A Wandering Child – Aharon Appelfeld

Appelfeld

Personal testimonies from the Holocaust are often too hard to bear. Physical and mental pain, depictions of incomprehensible cruelty, an almost tangible presence of death – they often come close to the edge of accepted artistic representation. But this tragic historical era, which affected the lives of millions, generated many different experiences. Not all Jews were transported to the death camps. Some wandered around Europe with a single aim: surviving one day after the other, with the hope that the end of the war was near.

Aharon Appelfeld (1932-   ) is a perceptive and inspiring Israeli novelist, a Foreign Honorary Member of the American Academy of Arts and Sciences.

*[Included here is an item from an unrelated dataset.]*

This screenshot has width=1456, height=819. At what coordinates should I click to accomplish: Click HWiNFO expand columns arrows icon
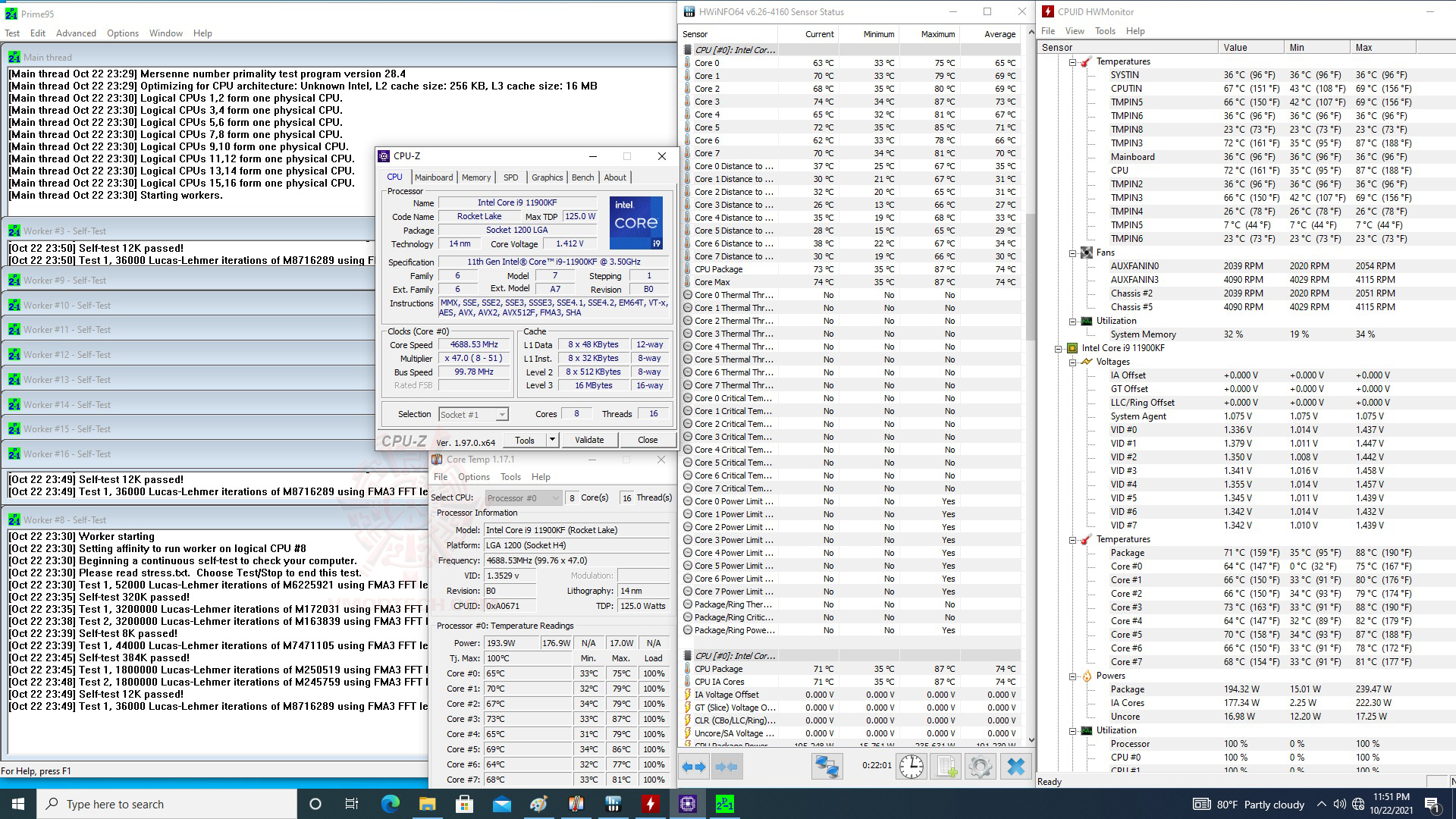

His many books have been translated into various languages. He was born in Bukovina (then Romania, now Ukraine). His mother was murdered at the outbreak of WWII, and he and his father were deported from Czernowitz, their hometown, to Transnistria, a Nazi concentration camp run by Romanians. They had to walk all the way to the camp; Aharon’s father carried him, though he was already eight years old. When they got there, father and son were separated. Miraculously, Aharon managed to escape, and wandered alone in Europe for three years. After the war he joined other refugees in the Displaced Persons camps, from which he came to Palestine (soon to be Israel). He later served in the IDF, settled in Jerusalem, and began what would be a brilliant literary career.

Appelfeld’s novels are captivating, and go well beyond the historical circumstances they portray: Jewish life in Eastern Europe in the twentieth century, the Holocaust, and then life in Israel. In 1999 he published a short autobiography, titled A Story of a Life (2005 in English), portraying his early life in Czernowitz, his life during the war, and his first years in Israel.

The memoirs are fascinating. I find the depiction of the time he wandered alone in the Ukrainian forest almost mesmerizing; a child alone in the world, picking fruits, finding shelter to sleep, avoiding the Ukrainian peasants who likely would have delivered him to the Germans. His most constant experience was of fear; he distanced himself from anything strong, open, self-confident: “From the days of wandering in the fields and in the forests I learned to prefer the forest to the open field, stables to houses, the deformed to those who were healthy … objects and animals are true friends. I was sure they would do nothing to me. I became familiar with cows and horses, and they provide me with warmth that has remained with me to this very day.”

Wandering alone in the forest also provoked a religious sentiment. He came from a non-religious home, “I came from an assimilated home that had not a trace of religious belief. There was plenty of serenity and attentiveness, and we all treated one another with sensitivity—but it was all done on a rational basis. Formal religion was thought to lack real feeling; it was considered vulgar and ill conceived”. The affluent nature of his grandparents’ home in the countryside was the only source of a sense of mystery.

But walking by himself in the forest, God somehow turned into a tangible entity, as real to him as the memories of his father and mother. Scholars of comparative religion often point to an affinity between religious sentiments and a feeling towards a parent; Appelfeld’s words support this notion, “Later when I escaped from the camp and lived in the forest, this sense of mystery came back to me. I was certain God would save me and return me to my parents. If truth be told, throughout the war my parents were mixed up in my mind with God, as a kind of heavenly choir, accompanied by angels, that was supposed to come and save me from my wretched existence”.

His living alone in nature had another effect: he got used to being mute, to not speaking. A hostile environment and the lack of any friends or family made him exist in silence. All he could hear was an inner voice, perhaps a conversation between his mother, his father, and God. When he later came to Israel and joined a youth movement, as many young Israelis did at the time, “My days in the youth movement were hard for me because, among other things, I was suddenly surrounded by children of my own age and I was forced to speak. Both the presence of these children and the need to speak were in fact so hard for me on more than one occasion, I was ready to run away”.

Appelfeld later adjusted to life in Israel, and had a very productive literary career. But the traces of these early observations are easily discerned in his works. His protagonists are often introverted characters, sometime physically disabled, immersed in an inner world that they find hard to express. And they are – repeatedly – displaced from their homes.